Another seven events will take place across this term covering all faculties and professional service areas, so please look out for your invitation – I hope you can join us. 

This week I previewed the University’s new staff intranet. Built over three months, using the existing Sharepoint platform, the intranet will replace the ‘For Staff’ website and provide you with a customisable and even more accessible gateway to the news, information, tools and policies you need. It will also offer new ways for colleagues to comment, engage and discuss matters at the University. We hope to publish the initial platform later this term, and will continue to develop and improve it, introducing new functions and pages to meet staff expectations and feedback.   

We have also made good progress on actions to improve the experience for our students. This week, we have announced we are removing fees for resit assessments for our taught students with immediate effect. The decision, made in collaboration with Leeds University Union, is a direct response to student feedback about ongoing cost of living challenges and the hidden costs of studying. It underscores our commitment to remove barriers to education, ensuring that every student has the opportunity to succeed and contribute to shaping a better future for themselves, the University and the wider world. 

An important measure of our progress in supporting students is the insight provided by final year undergraduates via the National Student Survey (NSS).  Now open, it remains live until 30 April and I would ask you to encourage all eligible students to take part.  You can find out more about the NSS and access resources via our NSS toolkit and sign up to attend one of our NSS drop-in sessions

Finally, it was also positive to see that our work with the University’s recognised trade unions in reducing the number of fixed-term contracts used to employ staff at the University was noted in a recent UCU report judging the University of Leeds to be doing the most to tackle casualisation of employment. As with the recent announcement of pay increases for colleagues in Grades 2 to 4, there is more we can and will do for our staff, and we will continue constructive dialogue as we progress the wider Pay and Grading Review.
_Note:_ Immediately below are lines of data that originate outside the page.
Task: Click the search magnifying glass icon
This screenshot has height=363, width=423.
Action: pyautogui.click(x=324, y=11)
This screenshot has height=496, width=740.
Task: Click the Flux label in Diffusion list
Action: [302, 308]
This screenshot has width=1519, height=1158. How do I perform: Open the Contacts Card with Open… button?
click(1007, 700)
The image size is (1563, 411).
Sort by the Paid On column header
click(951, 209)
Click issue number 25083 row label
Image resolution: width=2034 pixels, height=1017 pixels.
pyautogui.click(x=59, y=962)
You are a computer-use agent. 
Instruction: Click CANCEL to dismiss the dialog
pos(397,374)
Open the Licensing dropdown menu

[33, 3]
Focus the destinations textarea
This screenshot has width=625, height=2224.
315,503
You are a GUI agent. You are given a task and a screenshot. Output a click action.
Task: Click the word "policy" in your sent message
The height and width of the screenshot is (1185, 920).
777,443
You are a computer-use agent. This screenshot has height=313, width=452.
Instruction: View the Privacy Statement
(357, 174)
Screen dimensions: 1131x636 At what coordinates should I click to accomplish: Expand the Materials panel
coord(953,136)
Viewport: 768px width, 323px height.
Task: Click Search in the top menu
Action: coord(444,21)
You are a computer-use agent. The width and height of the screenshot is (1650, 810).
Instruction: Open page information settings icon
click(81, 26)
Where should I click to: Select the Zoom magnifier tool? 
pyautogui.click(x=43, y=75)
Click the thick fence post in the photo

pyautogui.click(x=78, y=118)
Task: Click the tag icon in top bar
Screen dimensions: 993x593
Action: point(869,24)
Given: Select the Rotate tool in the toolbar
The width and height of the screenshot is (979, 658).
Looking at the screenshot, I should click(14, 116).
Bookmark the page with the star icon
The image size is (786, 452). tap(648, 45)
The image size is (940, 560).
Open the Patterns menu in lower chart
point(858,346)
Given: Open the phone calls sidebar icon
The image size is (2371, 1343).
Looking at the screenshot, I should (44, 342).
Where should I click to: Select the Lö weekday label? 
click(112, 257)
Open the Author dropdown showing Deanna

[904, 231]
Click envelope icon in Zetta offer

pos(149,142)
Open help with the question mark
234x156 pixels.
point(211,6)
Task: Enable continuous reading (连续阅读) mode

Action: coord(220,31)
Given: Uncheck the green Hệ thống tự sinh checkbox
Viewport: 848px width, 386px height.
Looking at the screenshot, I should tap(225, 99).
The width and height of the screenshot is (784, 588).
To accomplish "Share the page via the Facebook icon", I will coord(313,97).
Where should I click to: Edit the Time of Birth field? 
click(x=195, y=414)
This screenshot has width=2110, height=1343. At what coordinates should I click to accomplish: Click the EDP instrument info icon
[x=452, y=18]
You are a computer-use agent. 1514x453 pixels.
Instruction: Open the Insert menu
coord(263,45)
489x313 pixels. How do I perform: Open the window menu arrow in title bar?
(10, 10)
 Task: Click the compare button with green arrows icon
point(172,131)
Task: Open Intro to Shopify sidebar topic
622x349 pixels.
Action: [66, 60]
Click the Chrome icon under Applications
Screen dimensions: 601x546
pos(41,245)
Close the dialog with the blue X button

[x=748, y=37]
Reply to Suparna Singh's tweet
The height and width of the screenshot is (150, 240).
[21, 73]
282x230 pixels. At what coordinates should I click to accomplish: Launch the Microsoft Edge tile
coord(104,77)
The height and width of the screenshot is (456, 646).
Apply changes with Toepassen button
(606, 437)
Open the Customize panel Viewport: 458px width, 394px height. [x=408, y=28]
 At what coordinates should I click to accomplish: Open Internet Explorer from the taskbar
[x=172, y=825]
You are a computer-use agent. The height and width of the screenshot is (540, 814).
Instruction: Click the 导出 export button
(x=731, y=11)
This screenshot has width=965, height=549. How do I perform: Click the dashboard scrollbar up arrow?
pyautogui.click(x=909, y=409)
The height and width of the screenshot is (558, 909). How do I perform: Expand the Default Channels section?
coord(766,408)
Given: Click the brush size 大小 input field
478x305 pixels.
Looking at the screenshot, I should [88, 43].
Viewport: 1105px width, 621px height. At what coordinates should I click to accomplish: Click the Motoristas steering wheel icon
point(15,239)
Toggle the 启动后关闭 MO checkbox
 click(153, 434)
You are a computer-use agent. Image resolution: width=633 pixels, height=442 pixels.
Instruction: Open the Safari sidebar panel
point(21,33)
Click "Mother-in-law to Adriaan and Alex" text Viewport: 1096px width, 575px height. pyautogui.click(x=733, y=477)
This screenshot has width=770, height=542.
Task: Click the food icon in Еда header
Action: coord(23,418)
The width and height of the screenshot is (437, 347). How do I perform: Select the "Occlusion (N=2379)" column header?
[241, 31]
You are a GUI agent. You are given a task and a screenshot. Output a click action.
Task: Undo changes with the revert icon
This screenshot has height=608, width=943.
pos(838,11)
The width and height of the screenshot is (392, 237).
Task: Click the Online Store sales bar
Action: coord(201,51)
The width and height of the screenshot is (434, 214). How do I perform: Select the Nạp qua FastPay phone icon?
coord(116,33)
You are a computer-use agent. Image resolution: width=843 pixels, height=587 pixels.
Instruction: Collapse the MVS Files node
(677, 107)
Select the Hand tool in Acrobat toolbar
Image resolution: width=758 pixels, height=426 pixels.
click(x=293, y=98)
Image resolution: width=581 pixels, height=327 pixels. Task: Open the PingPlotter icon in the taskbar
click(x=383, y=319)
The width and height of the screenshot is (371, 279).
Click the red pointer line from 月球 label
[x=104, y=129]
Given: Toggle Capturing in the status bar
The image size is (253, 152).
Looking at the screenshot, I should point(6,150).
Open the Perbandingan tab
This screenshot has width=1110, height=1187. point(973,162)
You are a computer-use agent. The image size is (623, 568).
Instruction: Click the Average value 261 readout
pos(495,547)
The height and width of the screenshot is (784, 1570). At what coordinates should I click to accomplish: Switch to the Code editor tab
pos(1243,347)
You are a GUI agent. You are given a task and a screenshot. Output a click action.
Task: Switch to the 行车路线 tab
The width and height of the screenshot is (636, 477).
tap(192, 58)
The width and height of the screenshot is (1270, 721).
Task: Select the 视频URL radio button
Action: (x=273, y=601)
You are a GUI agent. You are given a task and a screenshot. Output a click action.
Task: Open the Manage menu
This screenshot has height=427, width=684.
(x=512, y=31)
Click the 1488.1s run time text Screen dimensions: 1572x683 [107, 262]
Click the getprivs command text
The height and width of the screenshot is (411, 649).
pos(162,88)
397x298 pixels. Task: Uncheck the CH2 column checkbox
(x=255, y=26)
Meanwhile, many colleagues will have been aware of the media and political interest in the topic of so-called ‘cash for courses’ following a number of highly inaccurate articles in The Sunday Times. Its assertion that universities were using foundation year courses as a ‘back door’ to displace UK students with international applicants holding lower grades was as disappointing as it was untrue.  

The University of Leeds has the same academic entry standards for students irrespective of where they come from, and does not make lower offers to international students than those from the UK, and I have been actively engaged with Russell Group and UUK leaders to help provide a balanced and robust response. Nonetheless, I think it is right that Universities UK will be scrutinising international recruitment practices, particularly the use of recruitment agents.  

Taking one positive from the controversy, it has at least renewed wider debate about how universities are funded, as well as the risks of a higher education system in which world-leading research and the teaching of UK students now rely significantly on subsidies provided by educating students from across the globe.  

Of course, what seems to have been entirely forgotten in the debate is the greatest value international students bring to our campuses – themselves. For a global institution such as Leeds, international students make an enormous contribution to our cultural diversity, foster a global learning environment, and prepare all students for a globalised world.

Returning to happier matters, I send greetings to members of our community who this week are celebrating the Lunar New Year, also referred to as the Spring Festival or Chinese New Year. This year we mark the Year of the Dragon and it has been wonderful to see so many of our colleagues, students and alumni getting involved with the festivities.